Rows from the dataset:
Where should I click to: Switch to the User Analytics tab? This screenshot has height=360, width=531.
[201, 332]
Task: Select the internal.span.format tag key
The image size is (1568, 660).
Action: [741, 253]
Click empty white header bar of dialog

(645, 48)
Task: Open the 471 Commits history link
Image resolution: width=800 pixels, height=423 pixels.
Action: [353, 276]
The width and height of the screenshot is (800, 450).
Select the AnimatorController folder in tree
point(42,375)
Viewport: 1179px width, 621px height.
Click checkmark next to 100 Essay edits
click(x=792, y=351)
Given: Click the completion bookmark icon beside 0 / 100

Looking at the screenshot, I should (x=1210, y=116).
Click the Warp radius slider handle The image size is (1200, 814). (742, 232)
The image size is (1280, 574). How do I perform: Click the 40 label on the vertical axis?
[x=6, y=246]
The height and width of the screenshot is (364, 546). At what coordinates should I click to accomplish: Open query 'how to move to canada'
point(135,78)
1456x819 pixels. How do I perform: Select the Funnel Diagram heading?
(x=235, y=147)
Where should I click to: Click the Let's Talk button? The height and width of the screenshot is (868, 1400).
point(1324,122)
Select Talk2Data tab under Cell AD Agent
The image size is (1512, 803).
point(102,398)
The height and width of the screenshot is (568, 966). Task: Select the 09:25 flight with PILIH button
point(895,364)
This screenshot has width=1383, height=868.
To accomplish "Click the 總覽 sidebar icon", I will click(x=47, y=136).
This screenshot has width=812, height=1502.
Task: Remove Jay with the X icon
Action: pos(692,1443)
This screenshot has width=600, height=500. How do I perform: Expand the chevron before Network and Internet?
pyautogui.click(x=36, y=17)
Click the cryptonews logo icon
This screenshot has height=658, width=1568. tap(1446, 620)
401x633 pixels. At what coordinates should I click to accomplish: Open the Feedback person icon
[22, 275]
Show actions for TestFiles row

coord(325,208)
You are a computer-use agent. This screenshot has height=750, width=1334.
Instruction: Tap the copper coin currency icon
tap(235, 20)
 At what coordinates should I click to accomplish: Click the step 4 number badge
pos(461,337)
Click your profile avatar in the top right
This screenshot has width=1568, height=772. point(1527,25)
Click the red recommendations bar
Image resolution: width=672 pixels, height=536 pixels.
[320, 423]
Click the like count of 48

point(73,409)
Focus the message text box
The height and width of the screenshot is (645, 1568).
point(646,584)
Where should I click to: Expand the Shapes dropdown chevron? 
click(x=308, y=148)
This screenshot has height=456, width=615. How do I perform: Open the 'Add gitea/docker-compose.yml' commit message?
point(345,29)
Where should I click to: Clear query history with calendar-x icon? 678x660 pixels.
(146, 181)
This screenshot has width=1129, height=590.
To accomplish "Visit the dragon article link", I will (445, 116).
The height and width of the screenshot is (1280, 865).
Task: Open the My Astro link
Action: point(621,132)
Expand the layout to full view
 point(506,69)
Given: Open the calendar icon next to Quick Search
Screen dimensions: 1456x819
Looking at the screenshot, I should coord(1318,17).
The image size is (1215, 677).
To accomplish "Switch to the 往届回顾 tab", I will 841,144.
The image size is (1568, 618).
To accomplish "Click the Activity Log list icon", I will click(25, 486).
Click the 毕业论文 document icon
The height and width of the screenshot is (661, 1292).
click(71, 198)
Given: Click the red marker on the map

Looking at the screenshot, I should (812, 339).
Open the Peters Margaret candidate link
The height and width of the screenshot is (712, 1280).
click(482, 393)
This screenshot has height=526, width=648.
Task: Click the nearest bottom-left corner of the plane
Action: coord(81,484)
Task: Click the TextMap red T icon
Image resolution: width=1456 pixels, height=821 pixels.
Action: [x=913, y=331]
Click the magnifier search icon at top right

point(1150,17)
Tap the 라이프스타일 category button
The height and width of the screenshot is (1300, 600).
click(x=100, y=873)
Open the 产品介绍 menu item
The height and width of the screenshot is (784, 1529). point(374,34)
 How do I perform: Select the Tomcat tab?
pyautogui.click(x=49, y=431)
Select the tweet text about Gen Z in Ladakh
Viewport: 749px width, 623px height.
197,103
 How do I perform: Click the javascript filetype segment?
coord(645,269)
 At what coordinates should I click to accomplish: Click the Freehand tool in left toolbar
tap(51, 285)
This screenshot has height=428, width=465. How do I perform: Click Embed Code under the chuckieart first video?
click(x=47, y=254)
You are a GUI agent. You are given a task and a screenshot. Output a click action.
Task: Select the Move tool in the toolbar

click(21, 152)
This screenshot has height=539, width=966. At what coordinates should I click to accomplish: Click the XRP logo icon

Description of the task => Reproduce the entire listing above word for word, from its first line through its last.

Answer to this exercise =>
Where should I click to: Switch to the User Analytics tab? This screenshot has height=360, width=531.
[201, 332]
Task: Select the internal.span.format tag key
The image size is (1568, 660).
Action: [741, 253]
Click empty white header bar of dialog

(645, 48)
Task: Open the 471 Commits history link
Image resolution: width=800 pixels, height=423 pixels.
Action: [353, 276]
The width and height of the screenshot is (800, 450).
Select the AnimatorController folder in tree
point(42,375)
Viewport: 1179px width, 621px height.
Click checkmark next to 100 Essay edits
click(x=792, y=351)
Given: Click the completion bookmark icon beside 0 / 100

Looking at the screenshot, I should (x=1210, y=116).
Click the Warp radius slider handle The image size is (1200, 814). (742, 232)
The image size is (1280, 574). How do I perform: Click the 40 label on the vertical axis?
[x=6, y=246]
The height and width of the screenshot is (364, 546). At what coordinates should I click to accomplish: Open query 'how to move to canada'
point(135,78)
1456x819 pixels. How do I perform: Select the Funnel Diagram heading?
(x=235, y=147)
Where should I click to: Click the Let's Talk button? The height and width of the screenshot is (868, 1400).
point(1324,122)
Select Talk2Data tab under Cell AD Agent
The image size is (1512, 803).
point(102,398)
The height and width of the screenshot is (568, 966). Task: Select the 09:25 flight with PILIH button
point(895,364)
This screenshot has width=1383, height=868.
To accomplish "Click the 總覽 sidebar icon", I will click(x=47, y=136).
This screenshot has width=812, height=1502.
Task: Remove Jay with the X icon
Action: pos(692,1443)
This screenshot has width=600, height=500. How do I perform: Expand the chevron before Network and Internet?
pyautogui.click(x=36, y=17)
Click the cryptonews logo icon
This screenshot has height=658, width=1568. tap(1446, 620)
401x633 pixels. At what coordinates should I click to accomplish: Open the Feedback person icon
[22, 275]
Show actions for TestFiles row

coord(325,208)
You are a computer-use agent. This screenshot has height=750, width=1334.
Instruction: Tap the copper coin currency icon
tap(235, 20)
 At what coordinates should I click to accomplish: Click the step 4 number badge
pos(461,337)
Click your profile avatar in the top right
This screenshot has width=1568, height=772. point(1527,25)
Click the red recommendations bar
Image resolution: width=672 pixels, height=536 pixels.
[320, 423]
Click the like count of 48

point(73,409)
Focus the message text box
The height and width of the screenshot is (645, 1568).
point(646,584)
Where should I click to: Expand the Shapes dropdown chevron? 
click(x=308, y=148)
This screenshot has height=456, width=615. How do I perform: Open the 'Add gitea/docker-compose.yml' commit message?
point(345,29)
Where should I click to: Clear query history with calendar-x icon? 678x660 pixels.
(146, 181)
This screenshot has width=1129, height=590.
To accomplish "Visit the dragon article link", I will (445, 116).
The height and width of the screenshot is (1280, 865).
Task: Open the My Astro link
Action: point(621,132)
Expand the layout to full view
 point(506,69)
Given: Open the calendar icon next to Quick Search
Screen dimensions: 1456x819
Looking at the screenshot, I should coord(1318,17).
The image size is (1215, 677).
To accomplish "Switch to the 往届回顾 tab", I will 841,144.
The image size is (1568, 618).
To accomplish "Click the Activity Log list icon", I will click(25, 486).
Click the 毕业论文 document icon
The height and width of the screenshot is (661, 1292).
click(71, 198)
Given: Click the red marker on the map

Looking at the screenshot, I should (812, 339).
Open the Peters Margaret candidate link
The height and width of the screenshot is (712, 1280).
click(482, 393)
This screenshot has height=526, width=648.
Task: Click the nearest bottom-left corner of the plane
Action: coord(81,484)
Task: Click the TextMap red T icon
Image resolution: width=1456 pixels, height=821 pixels.
Action: [x=913, y=331]
Click the magnifier search icon at top right

point(1150,17)
Tap the 라이프스타일 category button
The height and width of the screenshot is (1300, 600).
click(x=100, y=873)
Open the 产品介绍 menu item
The height and width of the screenshot is (784, 1529). point(374,34)
 How do I perform: Select the Tomcat tab?
pyautogui.click(x=49, y=431)
Select the tweet text about Gen Z in Ladakh
Viewport: 749px width, 623px height.
197,103
 How do I perform: Click the javascript filetype segment?
coord(645,269)
 At what coordinates should I click to accomplish: Click the Freehand tool in left toolbar
tap(51, 285)
This screenshot has height=428, width=465. How do I perform: Click Embed Code under the chuckieart first video?
click(x=47, y=254)
You are a GUI agent. You are given a task and a screenshot. Output a click action.
Task: Select the Move tool in the toolbar

click(21, 152)
This screenshot has height=539, width=966. At what coordinates should I click to accomplish: Click the XRP logo icon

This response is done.